WHAT TO PRODUCE —
Quote the passage of the biodynamic farming text below, starting with "Here is where" and going on through "land and soil.", reproducing it word for word.

GIVEN TEXT —

^^^^^^^^^^^^^^^^

Biodynamic Farming

Hi guys! I hope you are having a wonderful winter and are getting ready for spring to arrive! After all, I am seeing many buds on the trees already and I heard some tulips are already blooming here in the south. Bring it God! Even though we spent the majority of our winter in the sunny Arizona, we are still eager to get our garden going. The sooner we get it going, the sooner we get to eat FRESH food.

Lately I have been reading a lot of information on biodynamic farming. I have also bought some of the biodynamic farming products from Europe such as fermented black garlic and tomato sauce. This article will explain what Biodynamic farming is and why we might want to consider it rather than Organic gardening. Taking it to another level will be healthier for our environment. The Biodynamic gardening is organic and non GMO just like the organic gardening.

Biodynamic farming was established by a scientist from Austria in 1924. His name is Rudolph Steiner and he introduced his principles of this type of agriculture. He came up with a series of eight lectures in response to a group of farmers who were noticing what negative impacts chemical fertilizers had on the soil as well as the livestock's health at the turn of the century. His principles integrate strong observation of natural occurrences, knowledge of the spirit and reflection thereof. The translation of agriculture into a science of life forces and kind of stewardship that deals with the spiritual, social needs, impact and biological is a philosophy we should all consider.

The farming should be based on the perfectly mixed farm where the animals are fed the crops that are grown on the farm and the fertilizer for both those crops and the food crops are from those same animals. The base of biodynamic farming is imitating self - sufficiency of nature. Treating the animals with great respect insures their role in obtaining strong food production. The side effect of that principle applied produces the highest quality of grain and grass for them to grow and thrive on.

Here is where this farming methods get fairly complex. There are nine diluted mixtures that contain plant extracts, composted manure or mineral powders. Some of the mixtures applies to the roots or foliage while the others are applied in compost and the soils. These solutions aide in growth and foster resistance to weather and disease. Each one of these nine solutions plays a role in the entire equations. Crop rotations and cover crops also help to enrich the soils in this type of farming. The whole purpose of Biodynamic farming is its intense stewardship to produce plentiful and absolutely natural food in a way that has a positive impact on the land and soil.

The spirituality part of farming is really a beautiful part of Biodynamic ag. It is a unique entity running with the rhythms and nature of the universe. This means the farmers plow, plant and harvest on a schedule that works with the natural rotation of the earth as well as the patterns of the sun and the moon. The guide they use to determine these times is called the Stella Natura. This will ensure maximization of the vitality of the land and giving respect to the spirit and the uniqueness of the farm itself.

^^^^^^^^^^^^^^^^

COLLECTED MATERIAL —

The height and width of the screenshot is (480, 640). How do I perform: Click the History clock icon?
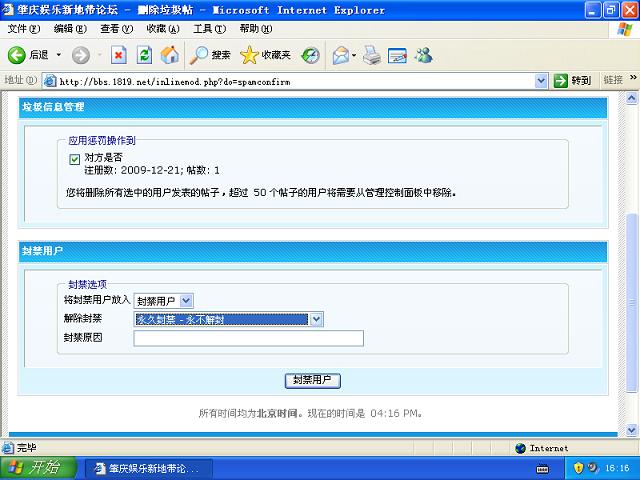pos(311,55)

^^^^^^^^^^^^^^^^

TASK SOLUTION —
Here is where this farming methods get fairly complex. There are nine diluted mixtures that contain plant extracts, composted manure or mineral powders. Some of the mixtures applies to the roots or foliage while the others are applied in compost and the soils. These solutions aide in growth and foster resistance to weather and disease. Each one of these nine solutions plays a role in the entire equations. Crop rotations and cover crops also help to enrich the soils in this type of farming. The whole purpose of Biodynamic farming is its intense stewardship to produce plentiful and absolutely natural food in a way that has a positive impact on the land and soil.